_WHAT TO WORK ON_:
Without including any pictures, return the records below exactly as written.

(Pixel coordinate grounding data)

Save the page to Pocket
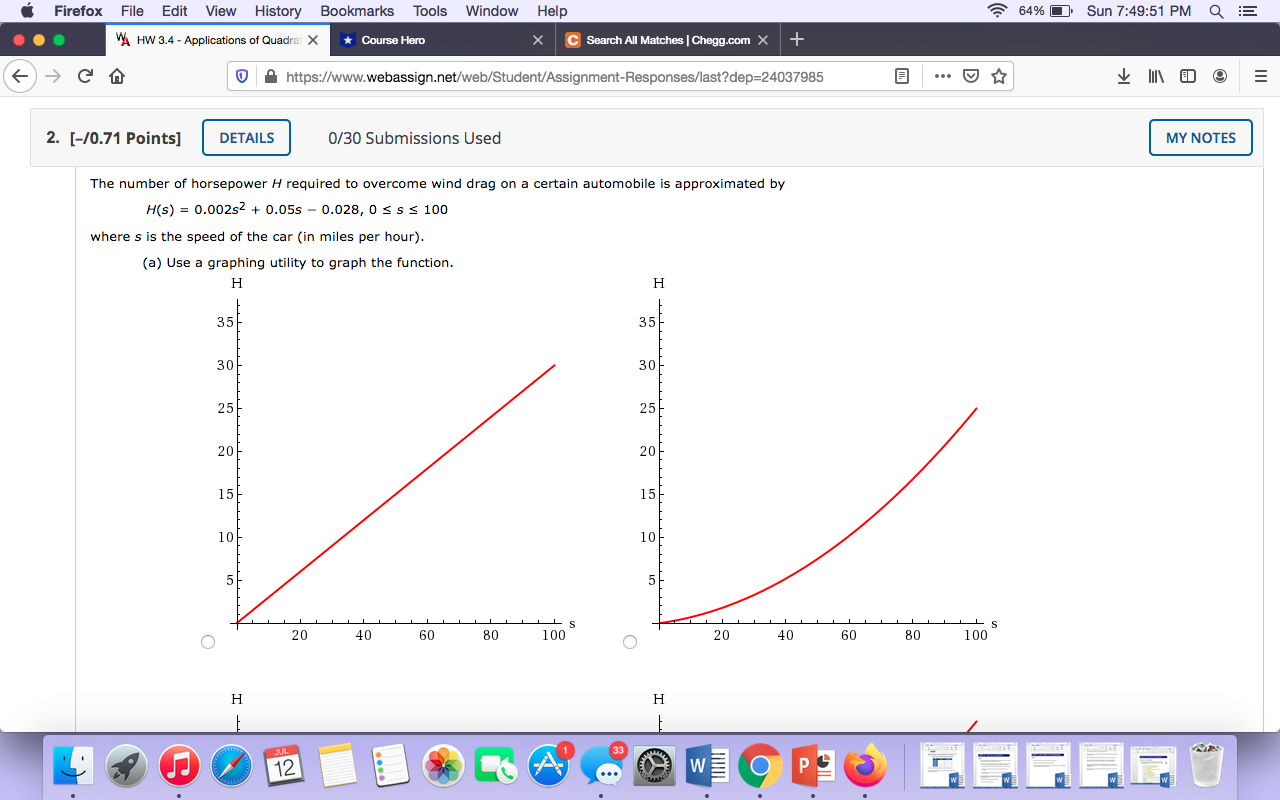The image size is (1280, 800). point(970,76)
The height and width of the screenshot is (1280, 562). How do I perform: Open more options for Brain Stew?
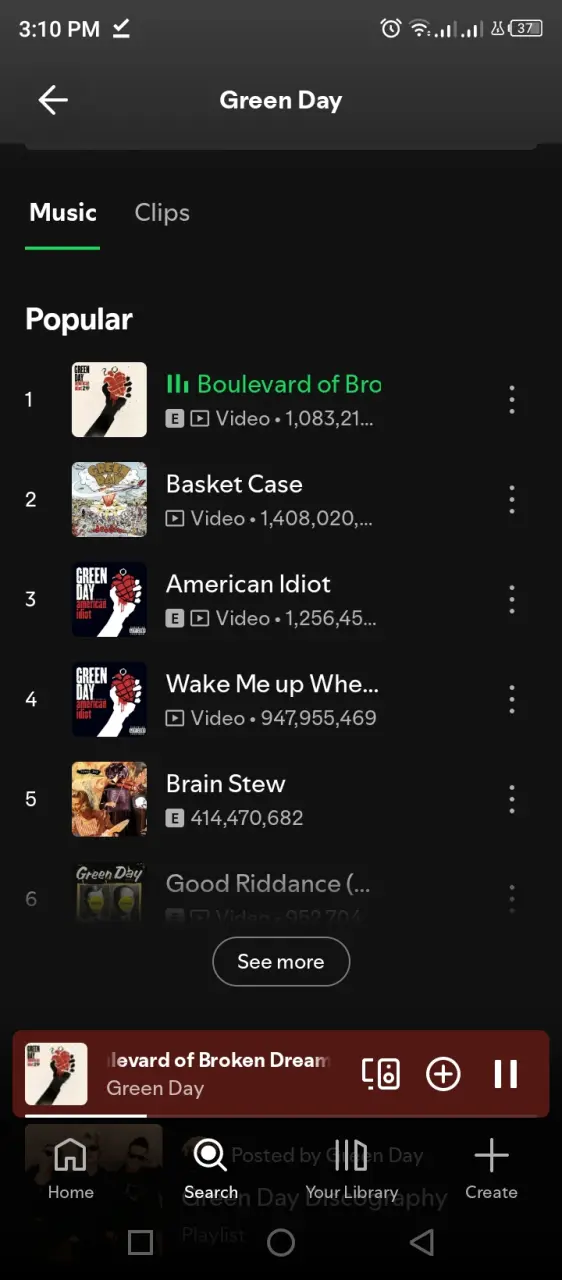[x=512, y=799]
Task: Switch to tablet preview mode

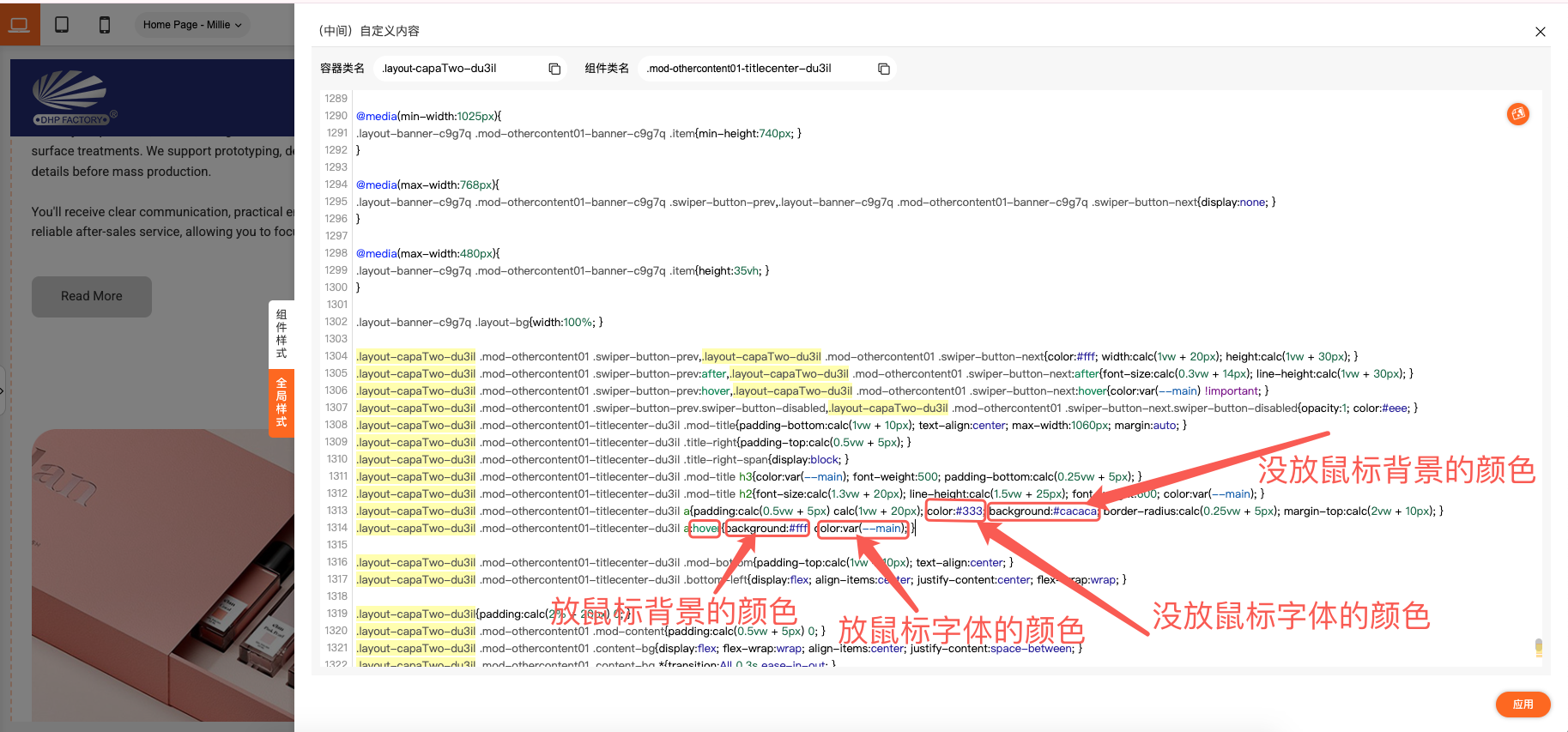Action: point(62,25)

_WRITTEN REPLY_:
Save the page to Pocket
The image size is (1280, 800). point(970,76)
The height and width of the screenshot is (1280, 562). How do I perform: Open more options for Brain Stew?
[x=512, y=799]
Task: Switch to tablet preview mode

Action: point(62,25)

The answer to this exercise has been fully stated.